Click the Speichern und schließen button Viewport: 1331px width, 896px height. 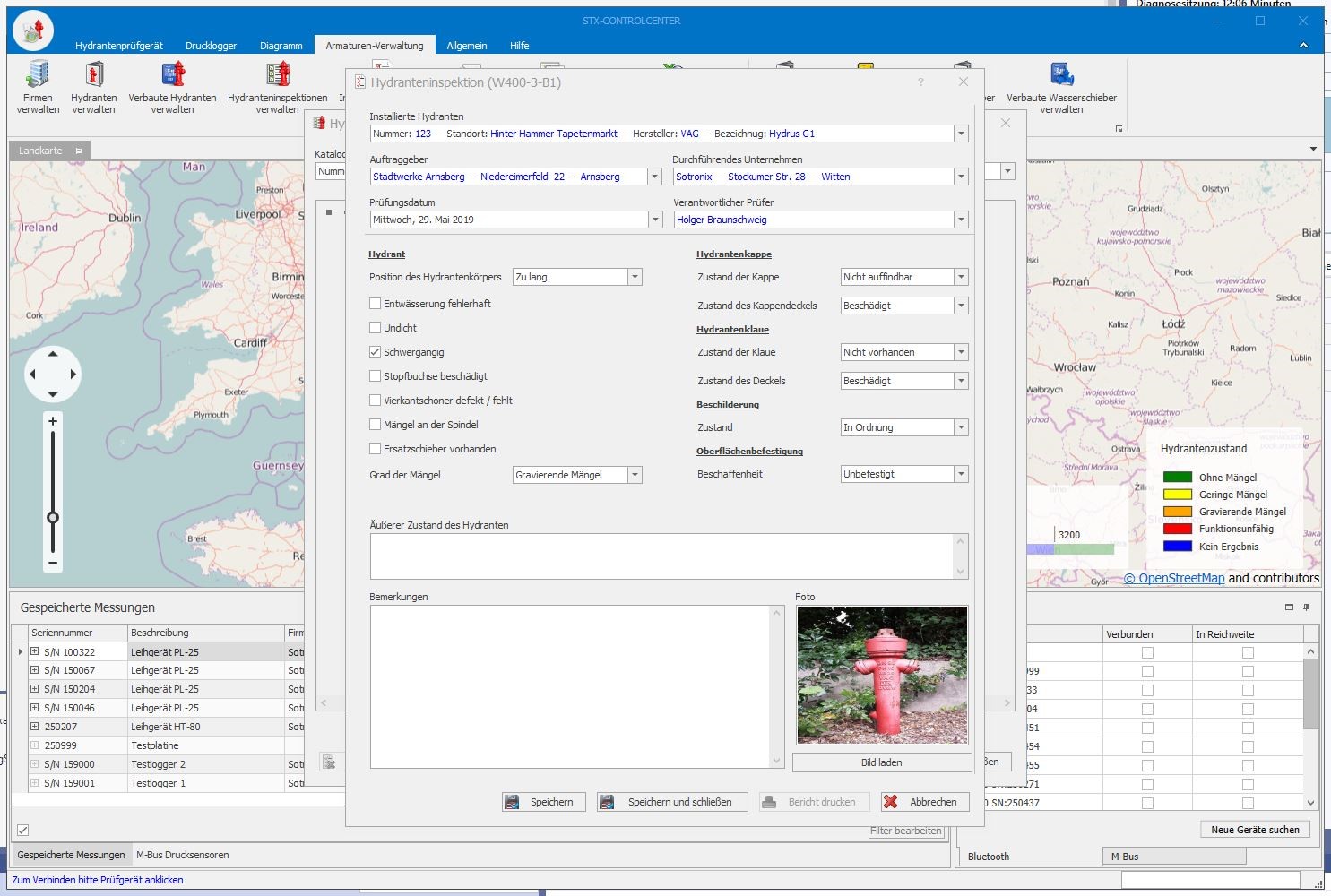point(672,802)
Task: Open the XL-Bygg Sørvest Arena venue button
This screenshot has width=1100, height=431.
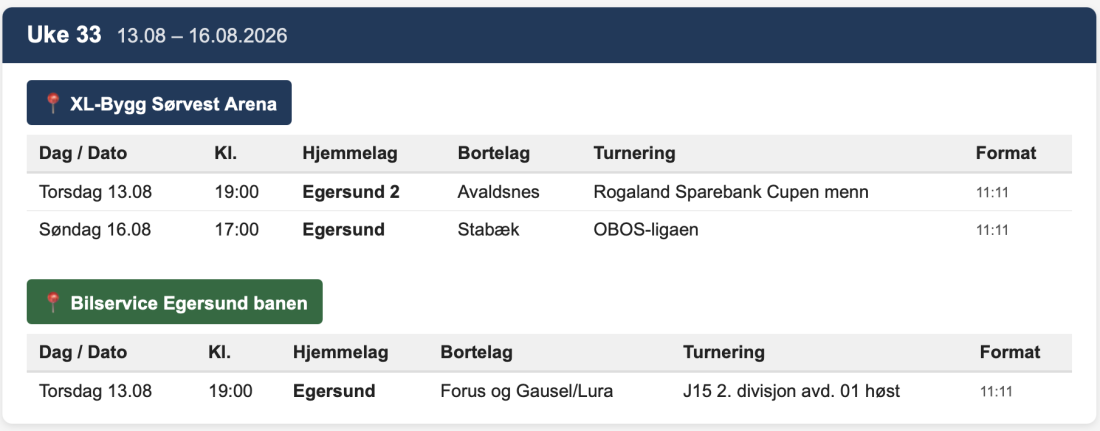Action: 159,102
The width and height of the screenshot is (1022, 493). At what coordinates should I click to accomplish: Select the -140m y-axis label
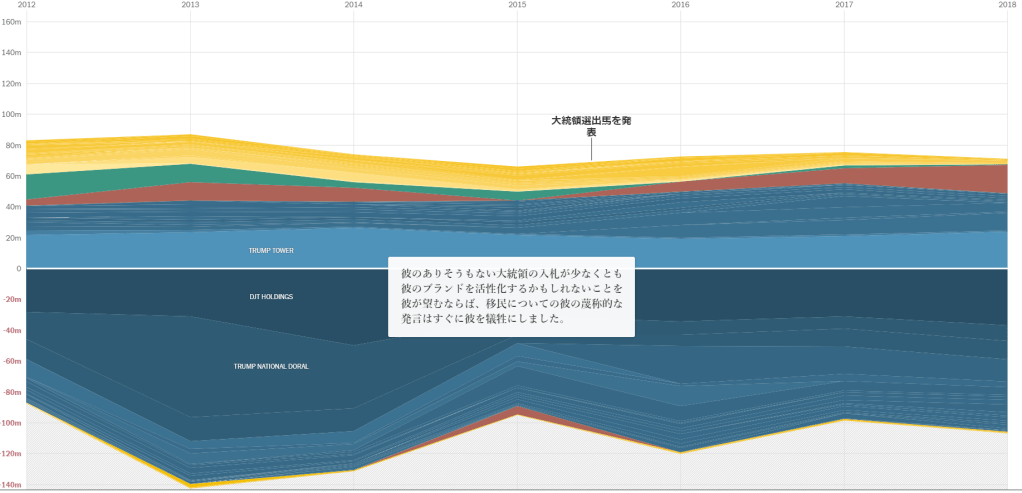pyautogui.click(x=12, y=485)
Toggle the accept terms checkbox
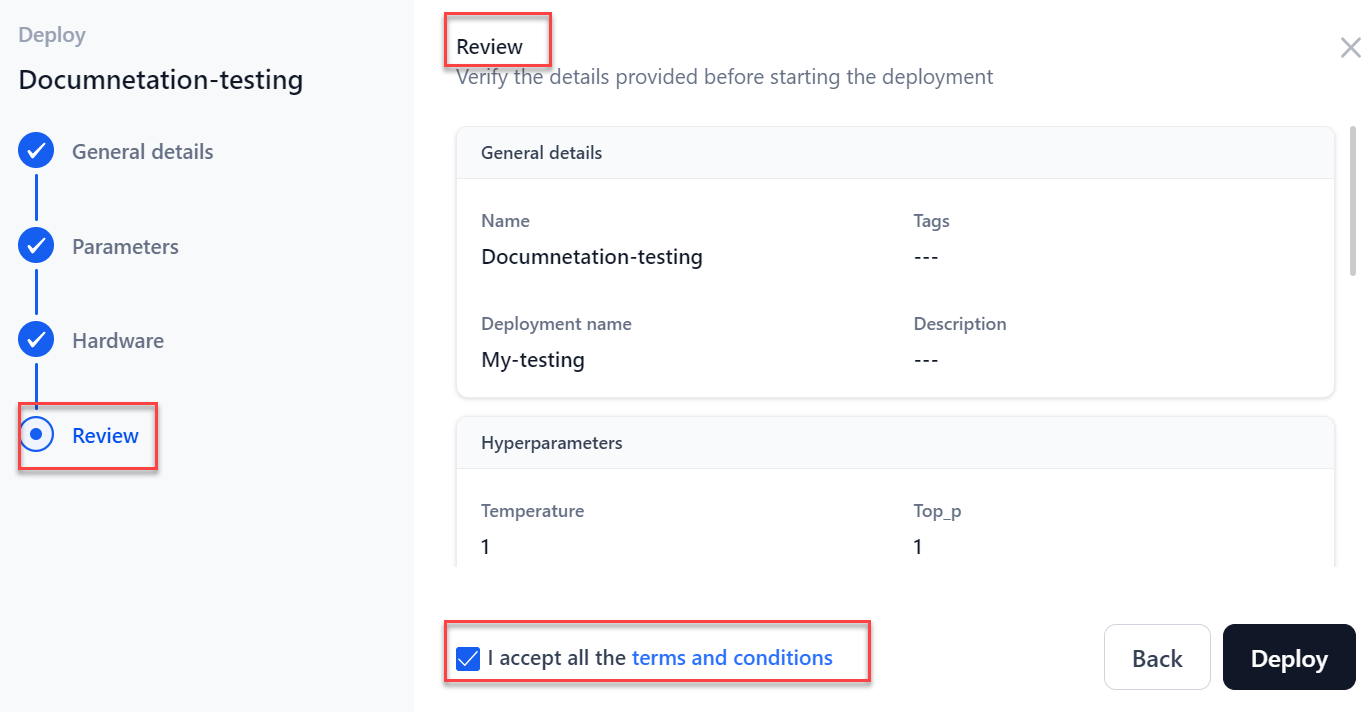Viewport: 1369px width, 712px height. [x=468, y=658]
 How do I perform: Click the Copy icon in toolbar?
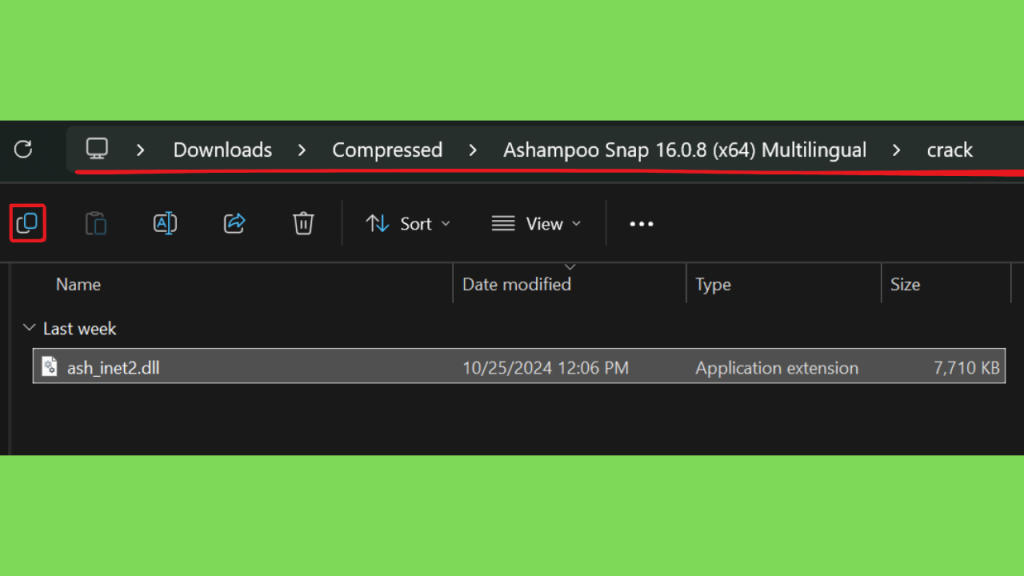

* * * *

• TASK DIRECTIONS: Exactly the lines from the one with "Toggle the accept terms checkbox" through the end of the entries above must be written out, and no pictures may be included.

• RESPONSE BOX:
Toggle the accept terms checkbox
Viewport: 1369px width, 712px height. [x=468, y=658]
 How do I perform: Click the Copy icon in toolbar?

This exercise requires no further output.